Nul doute que nous aurons besoin de temps pour tirer les enseignements de l’expédition et interpréter nos observations et expériences.

D’un point de vue strictement scientifique, notre approche devrait nous permettre de déterminer la structure des écosystèmes du plancton qui peuplent les océans. Nous découvrirons probablement quels sont les liens qui unissent les virus, bactéries, protistes et les petits métazoaires dans différents environnements marins. Les océans constituant un système communicant et ouvert on pourrait penser que tous les organismes sont partout. Clairement ce n’est pas le cas parce qu’un organisme qui migre dans un milieu défavorable est voué a disparaître.

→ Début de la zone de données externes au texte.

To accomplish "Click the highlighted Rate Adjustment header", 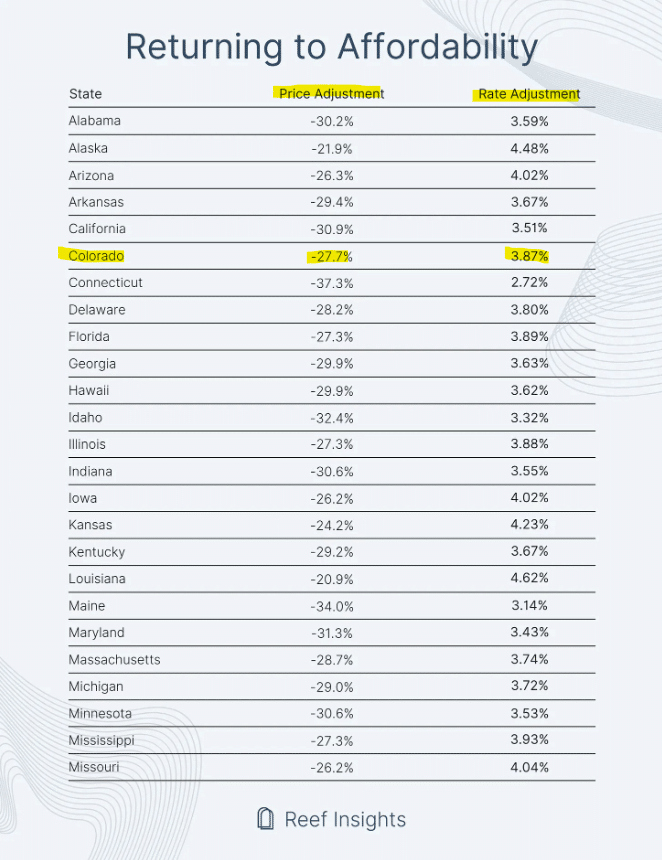I will [x=529, y=94].
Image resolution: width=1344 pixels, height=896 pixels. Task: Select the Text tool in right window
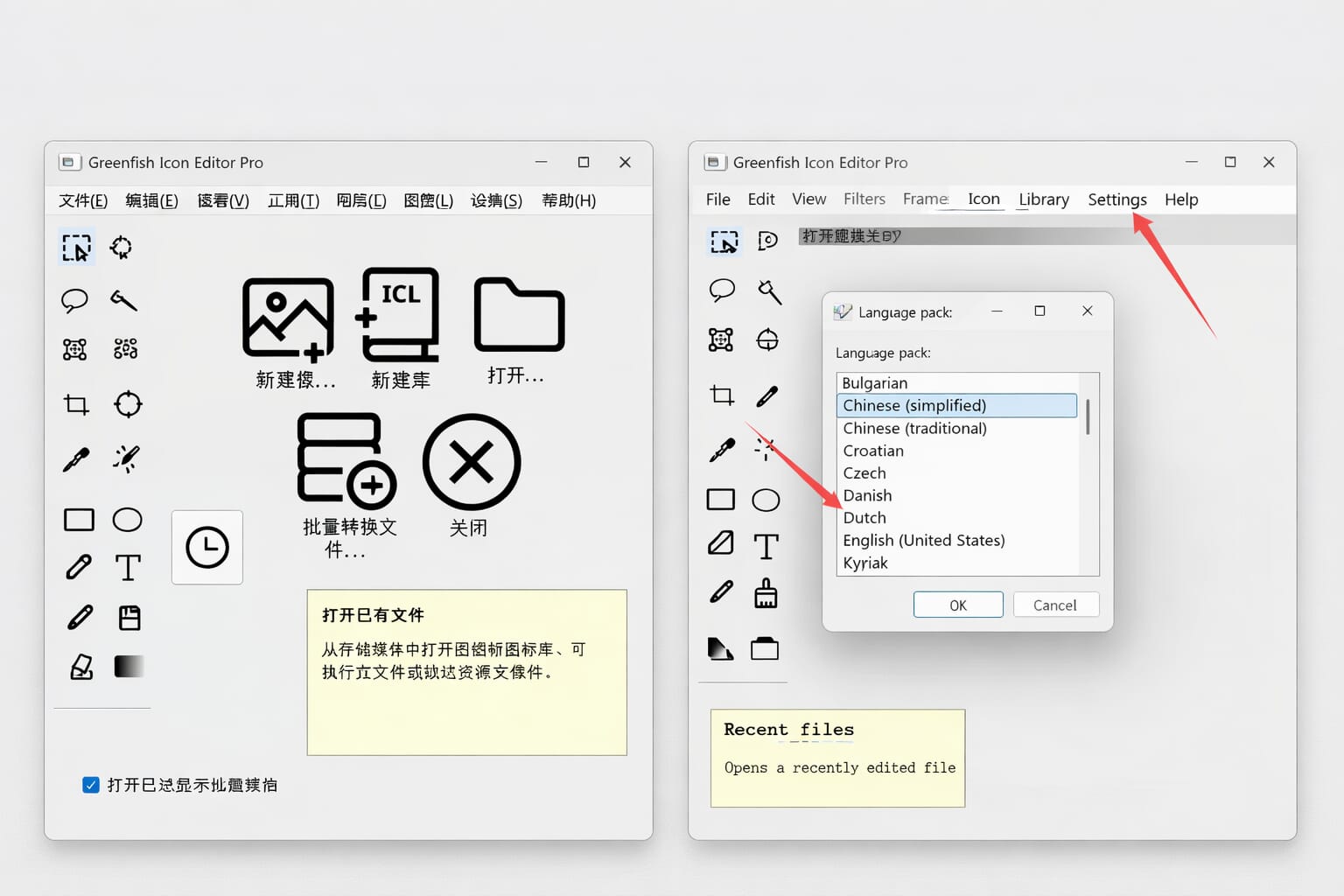766,547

Nous pouvons espérer que nos observations éclairent certains mécanismes de l’évolution et en particulier ceux qui concernent la survie des individus et des gènes les mieux adaptés. Nous ne savons pas, par exemple, comment les virus et leurs hôtes évoluent de concert sous la pression de conditions physico-chimiques changeantes. L’expédition Tara Oceans représente une réelle opportunité d’examiner ces questions.

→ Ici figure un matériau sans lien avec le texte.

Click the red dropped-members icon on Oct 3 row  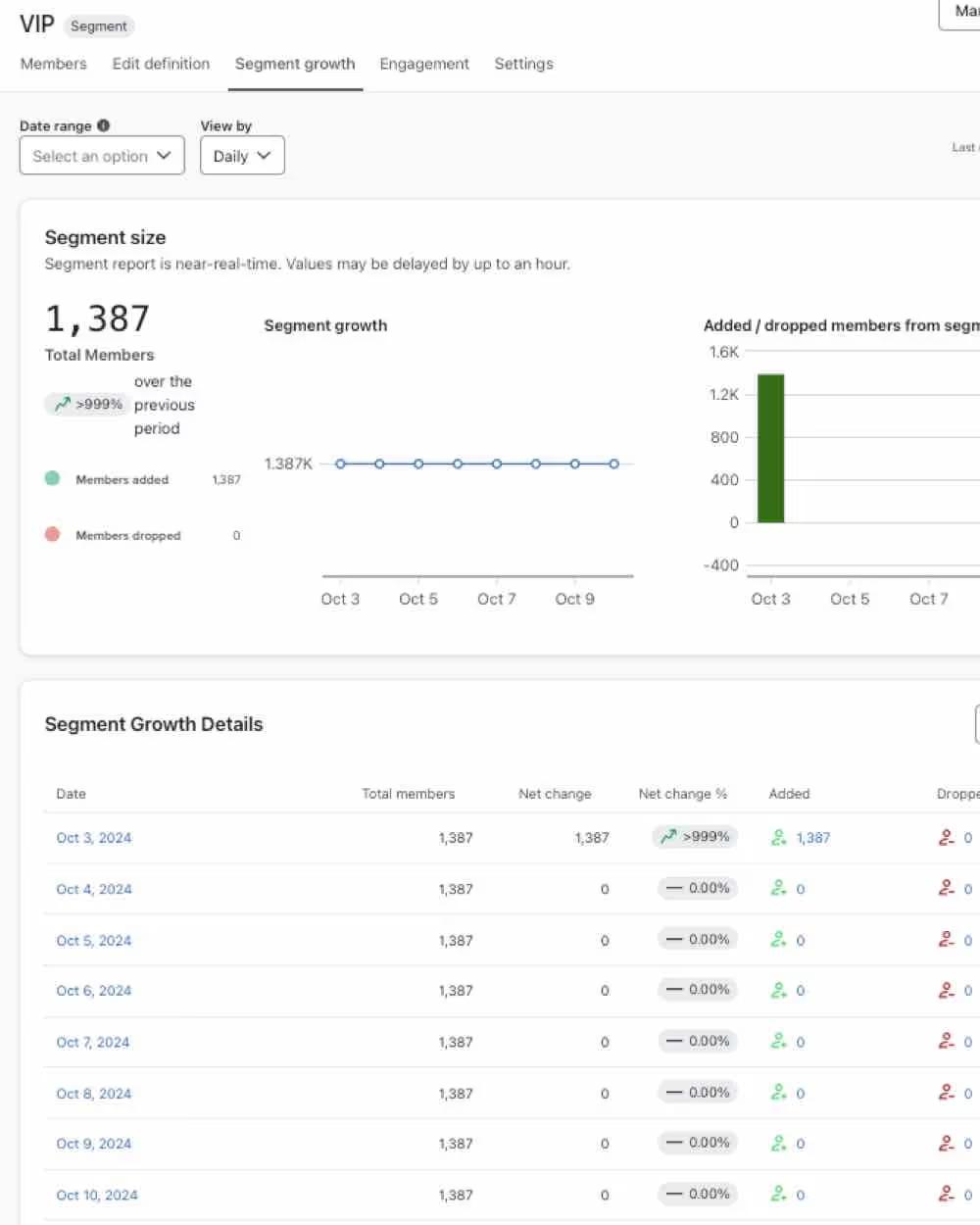click(946, 837)
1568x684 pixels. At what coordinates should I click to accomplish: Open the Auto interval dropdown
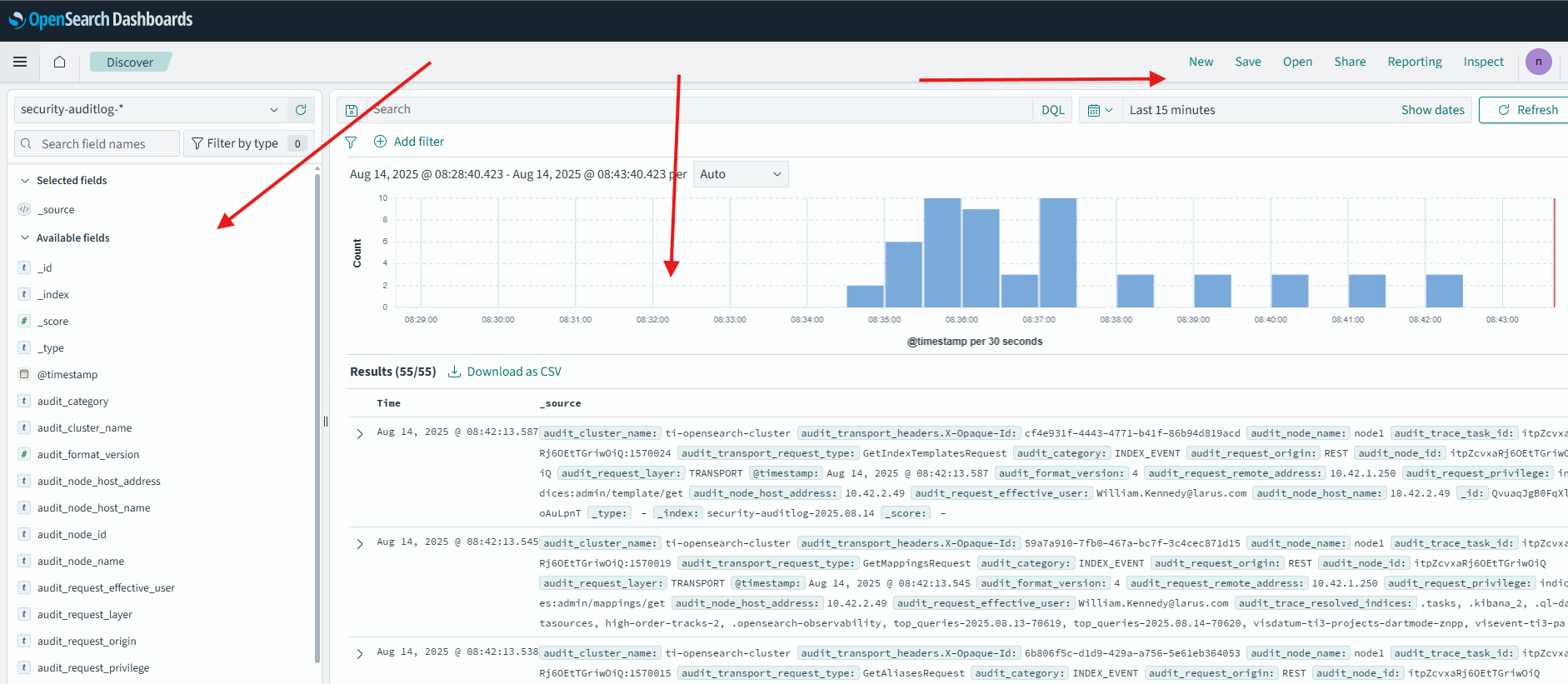[741, 174]
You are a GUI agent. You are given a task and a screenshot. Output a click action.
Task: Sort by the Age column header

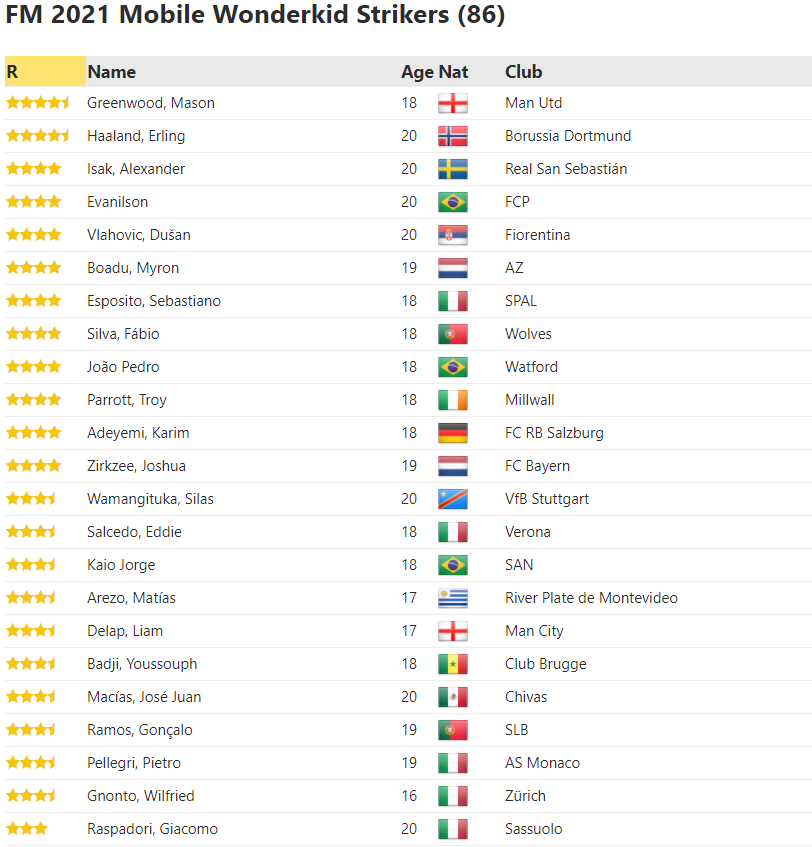point(417,72)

Nous devrons faire appel aux modélisations s’appuyant sur les analyses bioinformatiques de l’ADN et l’ARN des organismes collectés au cours du voyage, combinées aux analyses morphologiques des ces mêmes organismes. Nous étudierons également la dynamique des populations et les communautés planctoniques en relation avec les conditions physico-chimiques du milieu. 
Nous apprendrons probablement beaucoup sur la façon dont les écosystèmes planctoniques s’adaptent aux changements climatiques. Etant donné qu’ils sont à la base de la chaine alimentaire nous pourrons peut-être prévoir comment les écosystèmes constitués d’organismes microscopiques affecteront le climat en produisant plus ou moins d’oxygène et en absorbant plus ou moins de CO2.

Perspectives 



Étant donné l’effort de séquençage des génomes prévu dans le cadre de l’expédition Tara Oceans, notre étude fournira le recensement le plus complet de protistes marins jamais entrepris. Ces organismes unicellulaires dont l’extraordinaire biodiversité reste à découvrir sont connus par leurs formes fossiles pour réagir rapidement aux changements climatiques. Les protistes marins ont des taux très rapides de renouvellement, construisent des nano et micro squelettes organiques aux structures complexes et génèrent de très importants flux de matière à travers la biosphère. Leur impact sur les cycles géochimiques globaux et le climat est extrêmement important. On ignore la façon dont les protistes réagiront à l’augmentation des niveaux de CO2. Nous examinerons comment les changements de biodiversité de ces organismes unicellulaires affecteront la productivité primaire et les flux de carbone.

Pour la première fois, ces questions de base seront adressées à l’ensemble des protistes planctoniques, établissant de solides fondations pour les recherches futures sur l’évolution croisée du climat et des écosystèmes. En outre, les centaines de milliers de protistes marins qui restent à découvrir représentent un phénoménal réservoir de gènes, métabolismes, et nanomatériaux encore inconnus. Les protistes possèdent des génomes souvent beaucoup plus étendus que le génome humain.

Cette biodiversité génétique précède et excède le répertoire de gènes relativement plus petit des plantes et des animaux. Le séquençage récent de métagénomes océaniques a révélé une diversité insoupçonnée d’espèces microbiennes et des gènes de procaryotes et des virus. Les protistes, pourtant plus proches des animaux et des humains, n’ont pas encore été inclus dans ces analyses.

Mais le plus important est que nous aurons des données quantitatives sur la composition en organismes des écosystèmes pélagiques dans le monde entier, ce qui ouvrira la voie à la construction de modèles mathématiques de l’évolution de ces écosystèmes en fonction des changements environnementaux.